(Source text)
========================================

One of the things that I’ll often hear people say about Toronto is that we’re a car-oriented city with inadequate transit, and that’s why we simply can’t implement things like congestion pricing. Usually it’s accompanied by statements like this: “Sure, I can see how it might work in London or New York, but they have proper transit systems, and we don’t.”
But is this really fair to say?
Let’s look at some of the data from the 2022 Transportation Tomorrow Survey.
For all trips starting and ending in the City of Toronto, people driving themselves around is the dominant mode share at 45.3%. But the transit mode share is not nothing at nearly a quarter of all trips. And if you add up taking transit, walking, cycling (and other forms of micromobility), and taxiing, you get to 42% of all trips within the city. That’s a meaningful number.

========================================

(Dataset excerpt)
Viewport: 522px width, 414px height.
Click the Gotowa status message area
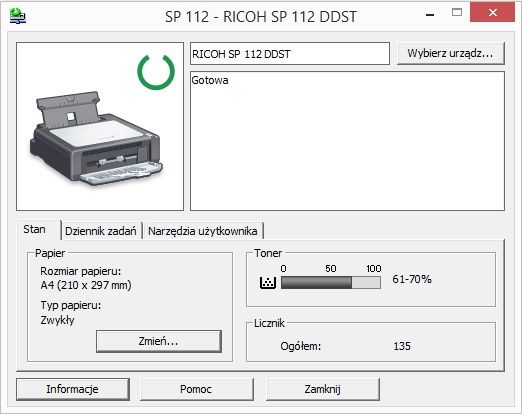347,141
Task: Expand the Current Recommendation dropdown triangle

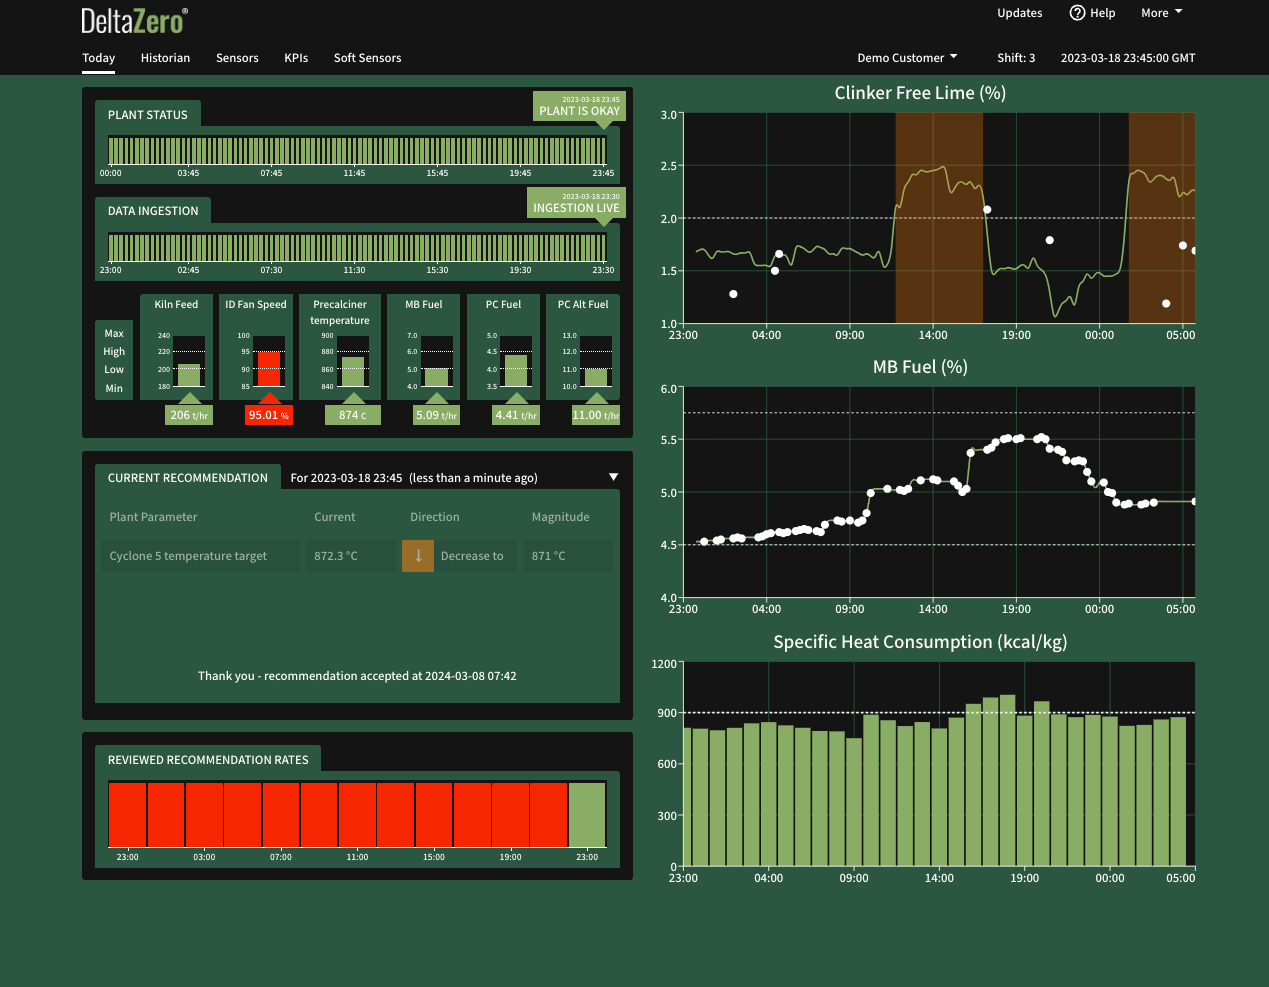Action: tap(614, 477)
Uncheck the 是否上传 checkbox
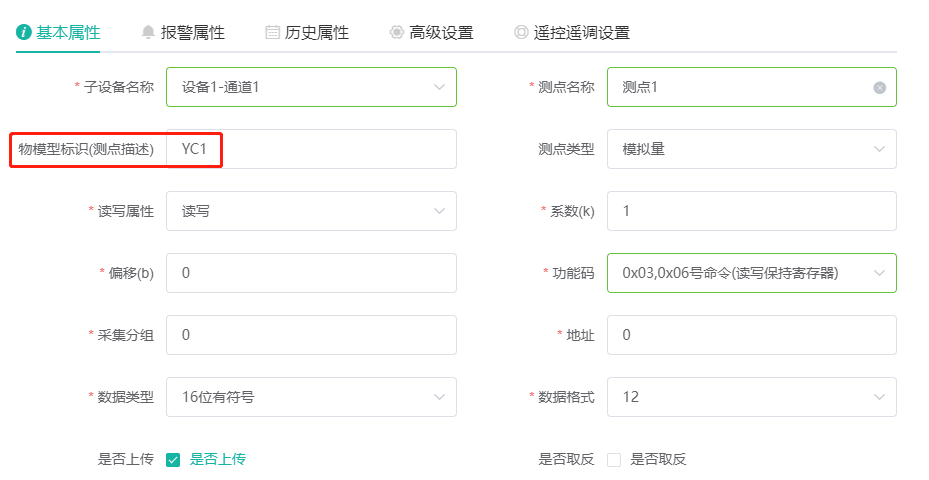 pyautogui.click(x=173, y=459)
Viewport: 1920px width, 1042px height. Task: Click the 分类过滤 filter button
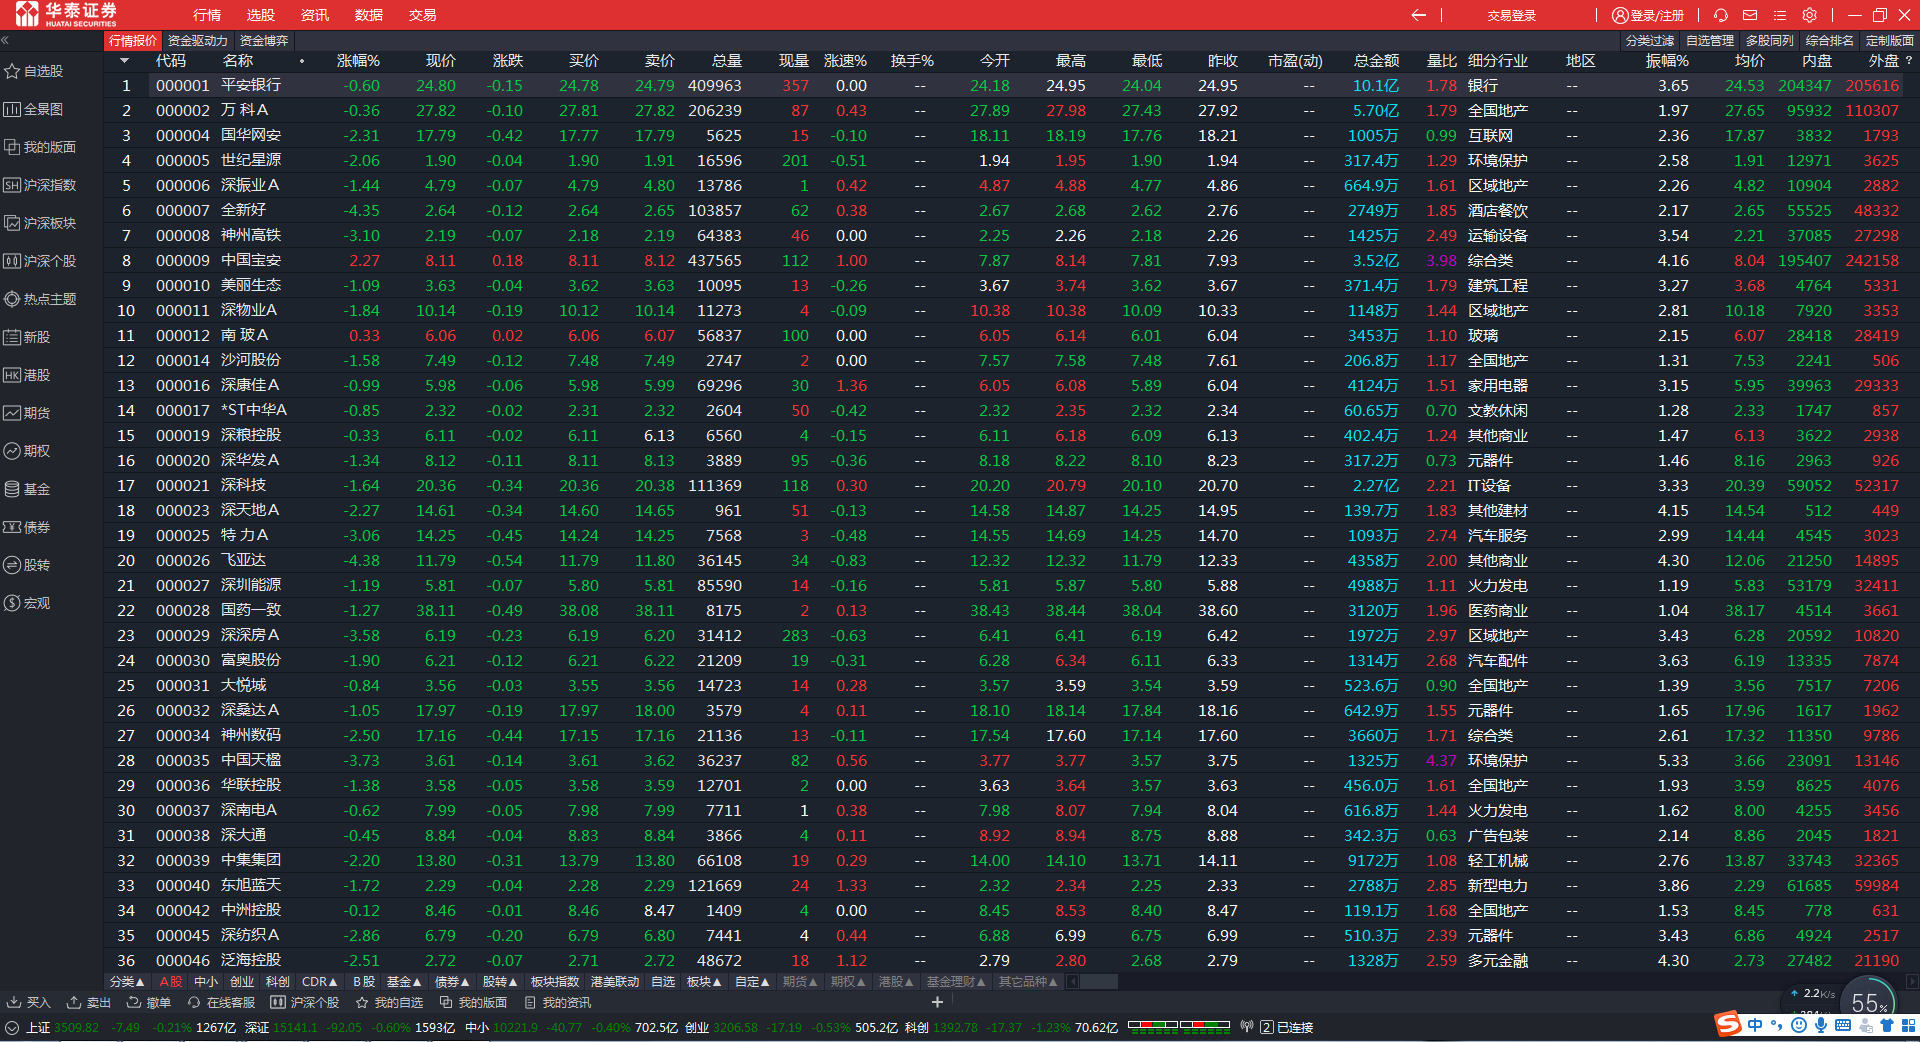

========================================

(Required task 1)
Reproduce the Toronto transit passage, starting at the words that include "One of the things" and ending with "a meaningful number.", and swap "mode share" for "modal share" throughout.
(Required task 2)
Extend the passage on Toronto's travel mode shares with the paragraph that would come next after its final sentence.

(Response 1)
One of the things that I’ll often hear people say about Toronto is that we’re a car-oriented city with inadequate transit, and that’s why we simply can’t implement things like congestion pricing. Usually it’s accompanied by statements like this: “Sure, I can see how it might work in London or New York, but they have proper transit systems, and we don’t.”
But is this really fair to say?
Let’s look at some of the data from the 2022 Transportation Tomorrow Survey.
For all trips starting and ending in the City of Toronto, people driving themselves around is the dominant modal share at 45.3%. But the transit modal share is not nothing at nearly a quarter of all trips. And if you add up taking transit, walking, cycling (and other forms of micromobility), and taxiing, you get to 42% of all trips within the city. That’s a meaningful number.

(Response 2)
Back in the spring, I wrote about a platform called Build Canada. More recently, this same group launched their first "city project" called Build Toronto (which is not to be confused with the city corporation that ultimately became CreateTO). Similar to Build Canada, they publish regular memos and advocate for policies and projects that will help build Canada's largest city.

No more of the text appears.